APLP2 associates with antigen presentation molecules like MHC class I molecules and regulates their surface expression by enhancing endocytosis.

APLP1 and APLP2 double knockout mice display hypoglycemia and hyperinsulinemia indicating that these two proteins are important modulators of glucose and insulin homeostasis. APLP2 has also been shown to regulate development of the brain by regulating migration and differentiation of neural stem cells.

Double mice knock outs of APLP2 and its homologues, APP and APLP1 have shown a strong indication that APLP2 has the key physiological role among the family members. APLP2/APP double knock out mice and APLP2/APLP1 double knock out mice each show a lethal phenotype (postnatal day 1), whereas APLP1/APP double knock out mice are apparently normal, demonstrating the importance of the APLP2 protein.

APLP2 plays a role in synaptic plasticity, functioning to promote neurite outgrowth, neural cell migration and copper homeostasis. Analysing the neurons and networks of APP/APLP2 double knock out mice using stem cell-derived neurons and slice cultures, shows deficient excitatory synaptic transmission in this genotype. Moreover, APLP2 together with APP has been demonstrated to exhibit presynaptic and postsynaptic functions in synaptogenesis and maintenance of synapses.

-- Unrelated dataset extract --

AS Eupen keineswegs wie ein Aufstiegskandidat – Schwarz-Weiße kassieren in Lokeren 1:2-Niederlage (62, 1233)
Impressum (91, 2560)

APLP2 has shown to act as a cargo receptor in axonal transport for intact proteins.

== Clinical significance ==

APLP2 is part of a family of mammalian membrane proteins along with APLP1 and amyloid precursor protein (APP). Since APP plays a key role in the molecular pathology of Alzheimer’s disease (AD), it has been hypothesized that APLP2 also plays a role in AD pathogenesis. The amyloid β peptide (Aβ) that is present on APP has been shown to cause neurotoxic effects leading to AD. Although the Aβ sequence is not present on APLP2, it has been suggested that APLP2 and APP share a functional redundancy whereby both proteins interplay with one another to exhibit physiological functions to do with synapse formation.

== Interactions ==

APLP2 has been shown to interact with APBB1.